A capacidade das elites para compreender problemas complexos é quase nula. Isto significa que não são, de facto, elites, mas sim uma classe decadente e perigosa. São singularmente carentes de poesia e, sem pensamento poético, é impossível conceber um outro estado de coisas.

 

Movimento #YouthForClimate, o avanço dos ambientalistas nas eleições, a Convenção Cidadã sobre o Clima... parece que está a ser ganha uma batalha ideológica pelo ambiente. Serão estes desenvolvimentos suscetíveis de dar novas esperanças?

 

Não sei. Não é suficiente dizer "sim, eu quero um mundo melhor". Temos ainda que darmo-nos os meios para o fazer. Estamos, neste mesmo momento, a destruir as condições de habitabilidade deste planeta. Em poucas décadas, massacrámos o que centenas de milhões de anos de evolução subtil e frágil tinham elaborado. Um pequeno "voto verde" a nível municipal não é suficiente.

 

Temos de trabalhar sobre o coração daquilo que somos: o desejo. E decidir coletivamente que o suicídio predatório e arrogante já não é uma postura desejável. Teremos de ser razoáveis, ou seja, revolucionários.

 

 

 

 

 

(*) Aurélien Barrau (n. 1973) é um astrofísico de profissão, especializado em cosmologia, gravidade quântica, buracos negros e relatividade geral. Trabalha no Laboratório de Física Subatómica e Cosmologia de Grenoble (LPSC) no âmbito do seu polígono científico. É também professor na Universidade de Grenoble-Alpes - responsável pelo mestrado em física subatómica e cosmologia -, membro do comité de gestão do Centro de Física Teórica de Grenoble-Alpes e professor convidado em diversas instituições académicas internacionais. É membro nomeado do Comité national de la recherche scientifique (CoNRS), secção de física teórica. Tem também um doutoramento em filosofia, sendo um apaixonado por poesia.

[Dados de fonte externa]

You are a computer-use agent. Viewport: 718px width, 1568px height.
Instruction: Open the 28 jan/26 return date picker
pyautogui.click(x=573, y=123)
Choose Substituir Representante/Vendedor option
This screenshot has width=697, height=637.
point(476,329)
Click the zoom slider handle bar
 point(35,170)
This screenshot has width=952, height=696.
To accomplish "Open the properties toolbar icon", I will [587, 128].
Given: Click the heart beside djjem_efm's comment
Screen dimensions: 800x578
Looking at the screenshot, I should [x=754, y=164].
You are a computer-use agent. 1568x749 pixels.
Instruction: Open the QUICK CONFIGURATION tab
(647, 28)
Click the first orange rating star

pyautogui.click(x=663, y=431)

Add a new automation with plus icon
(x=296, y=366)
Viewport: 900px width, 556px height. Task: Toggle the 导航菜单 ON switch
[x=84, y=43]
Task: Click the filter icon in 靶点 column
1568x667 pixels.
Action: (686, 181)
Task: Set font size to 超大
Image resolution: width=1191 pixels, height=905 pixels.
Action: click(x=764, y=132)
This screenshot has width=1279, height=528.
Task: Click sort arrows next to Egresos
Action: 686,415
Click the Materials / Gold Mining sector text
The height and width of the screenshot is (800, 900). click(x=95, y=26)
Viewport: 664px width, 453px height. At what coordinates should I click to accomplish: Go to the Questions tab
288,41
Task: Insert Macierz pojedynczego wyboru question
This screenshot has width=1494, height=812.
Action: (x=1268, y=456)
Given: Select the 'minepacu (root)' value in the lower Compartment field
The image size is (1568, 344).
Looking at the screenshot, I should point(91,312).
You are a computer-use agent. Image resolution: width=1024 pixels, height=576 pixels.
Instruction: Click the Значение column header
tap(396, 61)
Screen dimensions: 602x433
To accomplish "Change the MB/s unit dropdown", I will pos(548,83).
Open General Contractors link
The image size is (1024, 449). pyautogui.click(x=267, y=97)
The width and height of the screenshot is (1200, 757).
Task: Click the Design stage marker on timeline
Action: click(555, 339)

Para além do mundo académico e da investigação, tornou-se uma das vozes cidadãs mais escutadas nos últimos anos, na luta contra as alterações climáticas e o declínio da biodiversidade. Ativista ambiental, adere às teses do colapso e é a favor do decrescimento. A sua presença no debate público, bem como o seu último trabalho (Le plus grand défi de l'histoire de l'humanité: Face à la catastrophe écologique et sociale, Michel Lafon, 2020) conquistaram-lhe uma reputação crescente. Desejando retirar-se da cena mediática, porque "é importante que esta causa não seja encarnada por alguns poucos rostos", concordou no entanto em conceder esta entrevista à revista Alternatives Économiques. Atradução é de Ângelo Novo.